— SHORT TASK —
Reproduce each of the rows below, character for character.

:: DATASET EXTRACT ::

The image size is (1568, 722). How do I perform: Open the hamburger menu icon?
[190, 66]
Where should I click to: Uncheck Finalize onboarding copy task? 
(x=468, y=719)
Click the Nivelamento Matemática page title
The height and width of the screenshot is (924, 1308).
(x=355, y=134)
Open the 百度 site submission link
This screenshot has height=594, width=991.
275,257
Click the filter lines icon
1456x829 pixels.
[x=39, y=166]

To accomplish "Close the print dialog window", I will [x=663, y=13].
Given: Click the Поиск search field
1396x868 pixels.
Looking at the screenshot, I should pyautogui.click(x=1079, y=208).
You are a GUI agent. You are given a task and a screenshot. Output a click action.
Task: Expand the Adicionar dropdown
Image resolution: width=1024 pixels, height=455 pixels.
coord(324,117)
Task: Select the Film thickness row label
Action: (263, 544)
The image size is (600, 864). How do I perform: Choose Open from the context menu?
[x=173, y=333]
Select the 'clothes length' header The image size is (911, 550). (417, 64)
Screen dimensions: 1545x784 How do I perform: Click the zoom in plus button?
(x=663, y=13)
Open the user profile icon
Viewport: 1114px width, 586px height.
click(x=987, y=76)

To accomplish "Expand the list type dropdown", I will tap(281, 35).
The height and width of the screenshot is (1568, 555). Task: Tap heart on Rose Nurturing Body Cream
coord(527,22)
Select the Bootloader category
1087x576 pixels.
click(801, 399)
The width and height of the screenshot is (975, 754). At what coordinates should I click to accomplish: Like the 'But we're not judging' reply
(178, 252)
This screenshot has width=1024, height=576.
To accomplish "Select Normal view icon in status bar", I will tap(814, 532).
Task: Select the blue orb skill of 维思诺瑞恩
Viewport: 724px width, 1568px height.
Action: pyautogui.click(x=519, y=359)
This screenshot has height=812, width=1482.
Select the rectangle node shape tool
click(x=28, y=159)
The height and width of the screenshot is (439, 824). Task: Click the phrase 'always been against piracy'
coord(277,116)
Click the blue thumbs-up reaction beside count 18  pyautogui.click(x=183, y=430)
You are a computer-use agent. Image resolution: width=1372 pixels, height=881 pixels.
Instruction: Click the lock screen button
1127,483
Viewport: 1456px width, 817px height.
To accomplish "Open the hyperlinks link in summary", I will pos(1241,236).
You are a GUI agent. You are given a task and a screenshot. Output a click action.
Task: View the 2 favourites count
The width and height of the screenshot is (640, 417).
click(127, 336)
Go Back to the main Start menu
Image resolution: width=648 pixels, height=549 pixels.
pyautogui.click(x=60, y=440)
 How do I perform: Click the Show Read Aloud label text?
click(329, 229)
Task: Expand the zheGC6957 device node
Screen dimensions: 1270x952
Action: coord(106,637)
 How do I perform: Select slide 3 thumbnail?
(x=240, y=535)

:::

— CORRECT ANSWER —
The image size is (1568, 722). How do I perform: Open the hamburger menu icon?
[190, 66]
Where should I click to: Uncheck Finalize onboarding copy task? 
(x=468, y=719)
Click the Nivelamento Matemática page title
The height and width of the screenshot is (924, 1308).
(x=355, y=134)
Open the 百度 site submission link
This screenshot has height=594, width=991.
275,257
Click the filter lines icon
1456x829 pixels.
[x=39, y=166]

To accomplish "Close the print dialog window", I will [x=663, y=13].
Given: Click the Поиск search field
1396x868 pixels.
Looking at the screenshot, I should pyautogui.click(x=1079, y=208).
You are a GUI agent. You are given a task and a screenshot. Output a click action.
Task: Expand the Adicionar dropdown
Image resolution: width=1024 pixels, height=455 pixels.
coord(324,117)
Task: Select the Film thickness row label
Action: (263, 544)
The image size is (600, 864). How do I perform: Choose Open from the context menu?
[x=173, y=333]
Select the 'clothes length' header The image size is (911, 550). (417, 64)
Screen dimensions: 1545x784 How do I perform: Click the zoom in plus button?
(x=663, y=13)
Open the user profile icon
Viewport: 1114px width, 586px height.
click(x=987, y=76)

To accomplish "Expand the list type dropdown", I will tap(281, 35).
The height and width of the screenshot is (1568, 555). Task: Tap heart on Rose Nurturing Body Cream
coord(527,22)
Select the Bootloader category
1087x576 pixels.
click(801, 399)
The width and height of the screenshot is (975, 754). At what coordinates should I click to accomplish: Like the 'But we're not judging' reply
(178, 252)
This screenshot has width=1024, height=576.
To accomplish "Select Normal view icon in status bar", I will tap(814, 532).
Task: Select the blue orb skill of 维思诺瑞恩
Viewport: 724px width, 1568px height.
Action: pyautogui.click(x=519, y=359)
This screenshot has height=812, width=1482.
Select the rectangle node shape tool
click(x=28, y=159)
The height and width of the screenshot is (439, 824). Task: Click the phrase 'always been against piracy'
coord(277,116)
Click the blue thumbs-up reaction beside count 18  pyautogui.click(x=183, y=430)
You are a computer-use agent. Image resolution: width=1372 pixels, height=881 pixels.
Instruction: Click the lock screen button
1127,483
Viewport: 1456px width, 817px height.
To accomplish "Open the hyperlinks link in summary", I will pos(1241,236).
You are a GUI agent. You are given a task and a screenshot. Output a click action.
Task: View the 2 favourites count
The width and height of the screenshot is (640, 417).
click(127, 336)
Go Back to the main Start menu
Image resolution: width=648 pixels, height=549 pixels.
pyautogui.click(x=60, y=440)
 How do I perform: Click the Show Read Aloud label text?
click(329, 229)
Task: Expand the zheGC6957 device node
Screen dimensions: 1270x952
Action: coord(106,637)
 How do I perform: Select slide 3 thumbnail?
(x=240, y=535)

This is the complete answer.